Aufgaben
[1] Beantworten Sie anhand des Textauszugs folgende Fragen:
(a) An welchem Tag wurde der Antrag beim Zollamt Flughafen Wien gestellt?
(b) Welchen wissenschaftlichen Namen nennt der Textauszug für den Palmkakadu?
(c) Welchen Betrag hat der Bund dem Beschwerdeführer zu ersetzen?
[2] Welche Personen bilden laut Textauszug den entscheidenden Richtersenat? Führen Sie alle auf.
[3] Wie lautet der Textauszug von „Der angefochtene Bescheid“ bis einschließlich „Exekution zu ersetzen.“, wenn Sie „Bund“ durch „Staat“ ersetzen?

Textauszug
"""

VwGH 91/16/0047

VwGH91/16/004723.4.1992

Der Verwaltungsgerichtshof hat durch den Vorsitzenden Senatspräsident Dr. Iro und die Hofräte Dr. Närr, Dr. Fellner, Dr. Höfinger und Dr. Kail als Richter, im Beisein der Schriftführerin Dr. Kirchmayr, über die Beschwerde des P in M, vertreten durch Dr. H, Rechtsanwalt in V, gegen den Bescheid der Finanzlandesdirektion für Wien, Niederösterreich und Burgenland vom 15. März 1991, Zl. GA 14-VB-620/25/5/89, betreffend Zurückweisung des Antrages auf Abfertigung eines Palmkakadu zum freien Verkehr, zu Recht erkannt:

Normen

Washingtoner ArtenschutzÜbk 1982;
Washingtoner ArtenschutzÜbk 1982;

 

Spruch:

Der angefochtene Bescheid wird wegen Rechtswidrigkeit seines Inhaltes aufgehoben.

Der Bund hat dem Beschwerdeführer Aufwendungen in der Höhe von S 10.530,-- binnen zwei Wochen bei sonstiger Exekution zu ersetzen.

Begründung

Mit Bescheid vom 15. März 1991 hat die belangte Behörde den beim Zollamt Flughafen Wien am 23. August 1986 gestellten Antrag auf Abfertigung eines Palmkakadu (Probosciger aterrimus, auch Arakakadu) zum freien Verkehr gemäß § 52 Abs. 5 ZollG 1955 mit der Begründung zurückgewiesen, daß der Beschwerdeführer (Verfügungsberechtigte) mit der mündlichen Warenerklärung nicht alle für die Abfertigung auf Grund gesetzlicher Vorschriften oder nach der Sachlage des Einzelfalles erforderlichen Unterlagen vorgelegt habe.

Gegen diesen nach erfolgtem Zuständigkeitsübergang gemäß § 311 BAO von der Abgabenbehörde zweiter Instanz erlassenen Bescheid richtet sich die vorliegende Beschwerde, mit der der Beschwerdeführer behauptet, in seinem Recht auf abgabenfreie Einfuhr des Palmkakadu verletzt zu sein, und beantragt, den Bescheid wegen Rechtswidrigkeit seines Inhaltes aufzuheben. Der Beschwerdeführer bringt vor, daß gemäß § 7 Abs. 1 des Bundesgesetzes vom 1. Juli 1981 zur Durchführung des Übereinkommens vom 3. März 1973 über den internationalen Handel mit gefährdeten Arten freilebender Tiere und Pflanzen (in der Folge BG bezeichnet), BGBl. 1982/189, keine Bewilligung bzw. Bescheinigung erforderlich gewesen wäre und somit alle Voraussetzungen für die Abfertigung vorgelegen hätten.

"""

Bereitgestellte Daten
"""

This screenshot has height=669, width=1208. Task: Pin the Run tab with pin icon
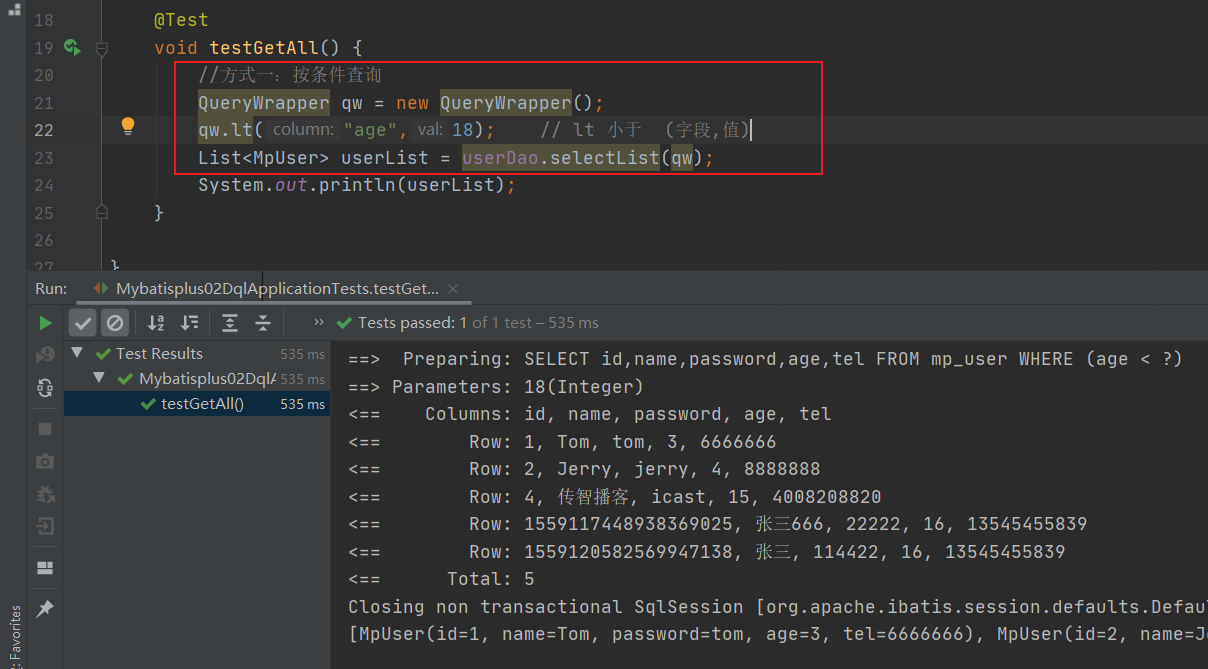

"""

Lösungen
[1]
(a) Am 23. August 1986.
(b) Probosciger aterrimus.
(c) S 10.530,--.

[2] Dr. Iro (Vorsitzender Senatspräsident), Dr. Närr, Dr. Fellner, Dr. Höfinger, Dr. Kail

[3]
Der angefochtene Bescheid wird wegen Rechtswidrigkeit seines Inhaltes aufgehoben.

Der Staat hat dem Beschwerdeführer Aufwendungen in der Höhe von S 10.530,-- binnen zwei Wochen bei sonstiger Exekution zu ersetzen.